Jan 2, 2021 - America Transformed, Antebellum Realities, Newspapers, Prescient Warnings    Comments Off on An Unmitigated Curse

An Unmitigated Curse

An Unmitigated Curse

“Every day’s experience and observation more and more convinces us that that great institution, the magnetic telegraph, instead of being a blessing, is a curse to the country. No doubt, under the control of honest and conscientious men, and confined in its operations to the transmission of facts as they really exist, and events as they really and truthfully transpire, it would be productive of much good, and be an efficient medium of communication. But this is not the case, and hence the manifold and pestilent evils that have flowed from its invention and its general and universal use.

The telegraph is a money-making institution—the mercenary element is interwoven with every tissue and fiber of the vast web which it has woven and stretched over the country.
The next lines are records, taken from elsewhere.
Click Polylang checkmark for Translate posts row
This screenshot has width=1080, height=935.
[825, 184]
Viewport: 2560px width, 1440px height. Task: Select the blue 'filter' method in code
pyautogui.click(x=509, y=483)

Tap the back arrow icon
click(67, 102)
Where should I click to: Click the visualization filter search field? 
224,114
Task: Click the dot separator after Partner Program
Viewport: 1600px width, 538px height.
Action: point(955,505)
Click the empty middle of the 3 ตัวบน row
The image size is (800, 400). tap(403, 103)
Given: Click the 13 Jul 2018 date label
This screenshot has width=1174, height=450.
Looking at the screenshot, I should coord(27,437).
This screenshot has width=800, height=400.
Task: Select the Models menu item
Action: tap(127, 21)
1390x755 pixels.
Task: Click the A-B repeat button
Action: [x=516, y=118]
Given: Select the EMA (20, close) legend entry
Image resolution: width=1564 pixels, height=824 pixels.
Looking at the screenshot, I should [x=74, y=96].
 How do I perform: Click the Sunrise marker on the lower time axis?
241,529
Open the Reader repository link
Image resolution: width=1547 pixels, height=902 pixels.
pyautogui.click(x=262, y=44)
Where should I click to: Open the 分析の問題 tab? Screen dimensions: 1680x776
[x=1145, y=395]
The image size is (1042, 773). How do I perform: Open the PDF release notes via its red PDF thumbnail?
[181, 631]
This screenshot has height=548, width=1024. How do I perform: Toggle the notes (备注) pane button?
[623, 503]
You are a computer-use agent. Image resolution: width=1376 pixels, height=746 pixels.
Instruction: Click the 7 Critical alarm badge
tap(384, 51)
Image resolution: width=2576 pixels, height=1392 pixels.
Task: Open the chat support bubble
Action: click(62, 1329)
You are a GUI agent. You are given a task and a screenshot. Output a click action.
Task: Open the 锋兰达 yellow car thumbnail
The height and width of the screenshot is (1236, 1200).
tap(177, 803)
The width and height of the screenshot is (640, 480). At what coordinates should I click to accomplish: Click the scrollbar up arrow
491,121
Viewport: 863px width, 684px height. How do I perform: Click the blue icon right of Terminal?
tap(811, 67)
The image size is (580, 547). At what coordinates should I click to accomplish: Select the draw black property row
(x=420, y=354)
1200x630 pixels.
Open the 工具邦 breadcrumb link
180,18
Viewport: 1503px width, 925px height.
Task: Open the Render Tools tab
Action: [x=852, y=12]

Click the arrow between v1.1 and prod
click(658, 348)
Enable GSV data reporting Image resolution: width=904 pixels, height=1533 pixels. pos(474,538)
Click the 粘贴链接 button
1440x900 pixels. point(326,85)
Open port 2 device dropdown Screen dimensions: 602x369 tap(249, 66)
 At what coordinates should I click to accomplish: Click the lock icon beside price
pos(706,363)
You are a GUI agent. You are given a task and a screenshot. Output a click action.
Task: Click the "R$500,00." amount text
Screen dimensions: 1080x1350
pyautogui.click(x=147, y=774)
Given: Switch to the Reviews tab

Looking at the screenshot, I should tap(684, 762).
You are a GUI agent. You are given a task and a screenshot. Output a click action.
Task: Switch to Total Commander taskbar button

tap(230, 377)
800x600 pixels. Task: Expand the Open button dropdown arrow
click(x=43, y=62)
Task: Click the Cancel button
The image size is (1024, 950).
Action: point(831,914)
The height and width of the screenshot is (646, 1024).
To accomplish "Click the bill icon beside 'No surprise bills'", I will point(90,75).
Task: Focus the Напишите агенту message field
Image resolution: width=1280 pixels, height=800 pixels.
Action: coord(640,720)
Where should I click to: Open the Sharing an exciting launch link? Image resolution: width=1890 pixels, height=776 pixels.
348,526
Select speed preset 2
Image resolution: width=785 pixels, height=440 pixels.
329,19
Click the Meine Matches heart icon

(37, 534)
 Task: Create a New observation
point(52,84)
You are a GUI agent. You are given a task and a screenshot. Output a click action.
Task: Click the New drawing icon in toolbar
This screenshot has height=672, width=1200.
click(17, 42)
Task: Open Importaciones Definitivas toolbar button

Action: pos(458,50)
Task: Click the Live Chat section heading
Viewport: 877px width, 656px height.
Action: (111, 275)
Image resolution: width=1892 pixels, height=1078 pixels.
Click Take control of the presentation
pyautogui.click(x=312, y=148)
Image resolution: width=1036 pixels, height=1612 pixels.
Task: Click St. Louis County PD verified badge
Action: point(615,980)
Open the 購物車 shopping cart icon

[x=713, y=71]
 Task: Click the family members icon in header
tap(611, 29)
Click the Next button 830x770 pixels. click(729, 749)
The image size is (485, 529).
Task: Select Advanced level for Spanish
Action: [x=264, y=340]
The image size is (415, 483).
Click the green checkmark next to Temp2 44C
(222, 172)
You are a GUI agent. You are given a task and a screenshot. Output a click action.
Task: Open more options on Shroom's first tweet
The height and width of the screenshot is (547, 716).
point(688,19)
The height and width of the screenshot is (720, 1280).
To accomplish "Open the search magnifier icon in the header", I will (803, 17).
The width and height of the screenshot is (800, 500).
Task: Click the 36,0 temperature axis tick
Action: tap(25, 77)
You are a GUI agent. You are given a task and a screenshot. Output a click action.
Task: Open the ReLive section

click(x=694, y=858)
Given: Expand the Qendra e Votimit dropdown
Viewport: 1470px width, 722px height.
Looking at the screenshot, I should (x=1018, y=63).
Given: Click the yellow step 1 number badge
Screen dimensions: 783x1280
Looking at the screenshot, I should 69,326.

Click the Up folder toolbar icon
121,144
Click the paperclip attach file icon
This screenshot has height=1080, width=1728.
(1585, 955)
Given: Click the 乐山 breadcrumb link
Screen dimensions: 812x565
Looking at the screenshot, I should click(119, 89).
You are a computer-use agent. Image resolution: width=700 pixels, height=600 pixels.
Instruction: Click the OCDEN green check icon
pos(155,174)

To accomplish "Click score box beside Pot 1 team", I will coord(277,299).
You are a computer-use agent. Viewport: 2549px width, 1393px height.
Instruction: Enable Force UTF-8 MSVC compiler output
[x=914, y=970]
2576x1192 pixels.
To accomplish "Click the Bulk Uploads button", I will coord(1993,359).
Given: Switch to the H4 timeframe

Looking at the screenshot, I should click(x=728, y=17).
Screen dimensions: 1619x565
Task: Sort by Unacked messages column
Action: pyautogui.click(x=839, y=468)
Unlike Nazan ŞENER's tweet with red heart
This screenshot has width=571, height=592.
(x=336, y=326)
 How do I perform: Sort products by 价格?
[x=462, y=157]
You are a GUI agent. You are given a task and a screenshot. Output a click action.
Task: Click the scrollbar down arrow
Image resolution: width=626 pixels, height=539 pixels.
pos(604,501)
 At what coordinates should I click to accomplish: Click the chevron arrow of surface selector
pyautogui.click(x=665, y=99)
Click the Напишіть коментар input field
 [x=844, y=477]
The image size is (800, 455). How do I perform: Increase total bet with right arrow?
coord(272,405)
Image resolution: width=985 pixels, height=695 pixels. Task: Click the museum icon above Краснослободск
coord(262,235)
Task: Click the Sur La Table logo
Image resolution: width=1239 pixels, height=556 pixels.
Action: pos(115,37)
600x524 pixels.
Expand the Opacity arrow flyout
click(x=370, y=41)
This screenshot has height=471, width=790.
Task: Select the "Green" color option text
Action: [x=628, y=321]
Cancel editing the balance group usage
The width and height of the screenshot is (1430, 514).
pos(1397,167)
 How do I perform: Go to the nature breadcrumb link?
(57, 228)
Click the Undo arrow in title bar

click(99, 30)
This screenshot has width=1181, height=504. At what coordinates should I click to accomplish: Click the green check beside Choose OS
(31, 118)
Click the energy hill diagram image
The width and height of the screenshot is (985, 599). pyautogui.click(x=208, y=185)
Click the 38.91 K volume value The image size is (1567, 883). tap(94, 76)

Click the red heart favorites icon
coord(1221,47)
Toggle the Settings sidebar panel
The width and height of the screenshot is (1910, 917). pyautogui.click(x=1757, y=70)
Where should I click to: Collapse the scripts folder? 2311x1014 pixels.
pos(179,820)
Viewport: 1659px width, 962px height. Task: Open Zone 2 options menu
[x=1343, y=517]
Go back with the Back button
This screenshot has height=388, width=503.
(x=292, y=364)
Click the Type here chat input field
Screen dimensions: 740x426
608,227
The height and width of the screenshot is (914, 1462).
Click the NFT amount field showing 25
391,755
Just as its agents and correspondents multiply words—whether those words be true or false—and send them over the wires for publication in sensation newspapers, under the headings of display type and half-column captions, just in that proportion are its revenues augmented and its thrift enhanced.

Does not everyone see at a glance how completely its interests are at variance with those of the public? And does not everyone see at a glance, likewise, the tremendous power it must wield, as long as implicit reliance is placed in the statements it furnishes as news?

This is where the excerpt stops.